What the shit is this
Just when you thought things couldn't get anymore absurd -- Burger King releases a body spray. Warning: There are things in that link that will haunt you forever.
This product begs all kinds of questions -- like what does it smell like? Answer: Burgers. Do people actually want to smell like "the scent of seduction, with a hint of flame-broiled meat" as the company says? Maybe, but it's doubtful that's an accurate description. According to assumptions I'm making while I type this, it smells more like Sex Panther. Sixty percent of the time it works every time.
After an unreasonable amount of thought, I can only come up with two reasons for this to exist. There may be more but thinking about fast-food scented perfume fills me with confounded rage -- a feeling I've been trying to avoid.
1) Kitsch/Irony. Ha ha you got meat spray in your stocking. Hilariously worthless!
2) Marketing. This is almost certainly how this came to be.

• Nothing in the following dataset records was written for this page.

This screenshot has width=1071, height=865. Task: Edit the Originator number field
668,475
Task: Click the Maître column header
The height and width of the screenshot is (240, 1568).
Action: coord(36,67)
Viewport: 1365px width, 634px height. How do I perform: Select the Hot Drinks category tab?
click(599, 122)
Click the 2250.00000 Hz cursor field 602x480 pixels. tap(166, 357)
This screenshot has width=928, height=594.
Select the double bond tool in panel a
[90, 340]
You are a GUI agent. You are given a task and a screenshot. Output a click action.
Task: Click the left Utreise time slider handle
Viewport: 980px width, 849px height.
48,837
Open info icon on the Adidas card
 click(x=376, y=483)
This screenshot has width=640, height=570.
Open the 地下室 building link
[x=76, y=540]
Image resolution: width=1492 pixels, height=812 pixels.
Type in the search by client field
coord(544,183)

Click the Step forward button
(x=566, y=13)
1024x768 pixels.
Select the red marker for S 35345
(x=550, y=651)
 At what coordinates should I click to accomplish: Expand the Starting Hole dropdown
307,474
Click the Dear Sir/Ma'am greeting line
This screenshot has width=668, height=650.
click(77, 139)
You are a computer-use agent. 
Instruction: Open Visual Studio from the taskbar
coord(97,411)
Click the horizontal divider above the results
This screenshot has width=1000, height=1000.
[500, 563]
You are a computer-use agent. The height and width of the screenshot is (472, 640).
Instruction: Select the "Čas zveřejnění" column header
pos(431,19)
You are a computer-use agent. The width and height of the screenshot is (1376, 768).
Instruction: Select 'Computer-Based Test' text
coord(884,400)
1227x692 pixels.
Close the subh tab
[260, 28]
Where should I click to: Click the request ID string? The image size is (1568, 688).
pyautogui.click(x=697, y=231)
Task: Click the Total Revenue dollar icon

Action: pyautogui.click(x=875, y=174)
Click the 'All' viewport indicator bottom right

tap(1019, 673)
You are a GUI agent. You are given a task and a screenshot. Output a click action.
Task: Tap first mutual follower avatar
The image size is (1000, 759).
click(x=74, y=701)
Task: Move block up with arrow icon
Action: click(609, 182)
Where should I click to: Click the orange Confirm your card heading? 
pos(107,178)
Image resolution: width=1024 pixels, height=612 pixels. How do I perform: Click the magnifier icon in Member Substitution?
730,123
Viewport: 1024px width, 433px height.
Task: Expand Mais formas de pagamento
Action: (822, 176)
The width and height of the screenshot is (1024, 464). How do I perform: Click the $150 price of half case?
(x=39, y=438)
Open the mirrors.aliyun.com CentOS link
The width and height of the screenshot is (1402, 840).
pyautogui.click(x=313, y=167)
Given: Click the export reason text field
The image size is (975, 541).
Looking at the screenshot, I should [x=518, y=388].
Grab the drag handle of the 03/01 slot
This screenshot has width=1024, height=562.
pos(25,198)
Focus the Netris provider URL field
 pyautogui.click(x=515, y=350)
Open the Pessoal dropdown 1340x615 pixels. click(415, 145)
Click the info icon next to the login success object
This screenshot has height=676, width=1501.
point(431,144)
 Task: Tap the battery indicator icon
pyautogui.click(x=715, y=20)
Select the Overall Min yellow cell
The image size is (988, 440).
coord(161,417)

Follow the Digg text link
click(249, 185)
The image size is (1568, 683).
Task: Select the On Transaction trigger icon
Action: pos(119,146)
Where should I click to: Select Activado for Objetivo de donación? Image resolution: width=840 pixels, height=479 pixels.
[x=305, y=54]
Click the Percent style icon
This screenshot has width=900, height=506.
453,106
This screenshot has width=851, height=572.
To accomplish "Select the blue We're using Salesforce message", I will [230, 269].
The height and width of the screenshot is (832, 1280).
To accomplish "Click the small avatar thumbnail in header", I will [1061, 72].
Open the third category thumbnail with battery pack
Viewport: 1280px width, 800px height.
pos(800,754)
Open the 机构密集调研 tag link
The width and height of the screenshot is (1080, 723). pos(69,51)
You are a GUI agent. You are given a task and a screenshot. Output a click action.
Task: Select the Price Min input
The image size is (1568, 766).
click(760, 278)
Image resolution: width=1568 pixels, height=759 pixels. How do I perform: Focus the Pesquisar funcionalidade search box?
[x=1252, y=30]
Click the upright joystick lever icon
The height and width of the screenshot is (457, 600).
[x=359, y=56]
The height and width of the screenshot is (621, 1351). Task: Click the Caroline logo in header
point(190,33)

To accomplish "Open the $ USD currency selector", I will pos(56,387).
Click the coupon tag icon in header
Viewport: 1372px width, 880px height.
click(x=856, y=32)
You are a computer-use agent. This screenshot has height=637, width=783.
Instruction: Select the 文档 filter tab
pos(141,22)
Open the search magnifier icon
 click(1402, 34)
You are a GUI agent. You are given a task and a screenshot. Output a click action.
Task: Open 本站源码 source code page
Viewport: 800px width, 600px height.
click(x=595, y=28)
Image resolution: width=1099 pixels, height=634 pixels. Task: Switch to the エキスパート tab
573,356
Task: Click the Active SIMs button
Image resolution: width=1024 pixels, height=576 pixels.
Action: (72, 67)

Some flack thought an ironic and useless product would be a good way to expand on the creepy-ass king mascot campaign. Thus raising public awareness of their "wacky" burger king brand. And from looking at the results of google news search, it seems to have worked.
1 comments:
I was looking to buy some of that olfactory wonder, but alas it is not to be. SOLD OUT were the words that stabbed me in the heart. I feel like i now have nothing to offer this burger loving world.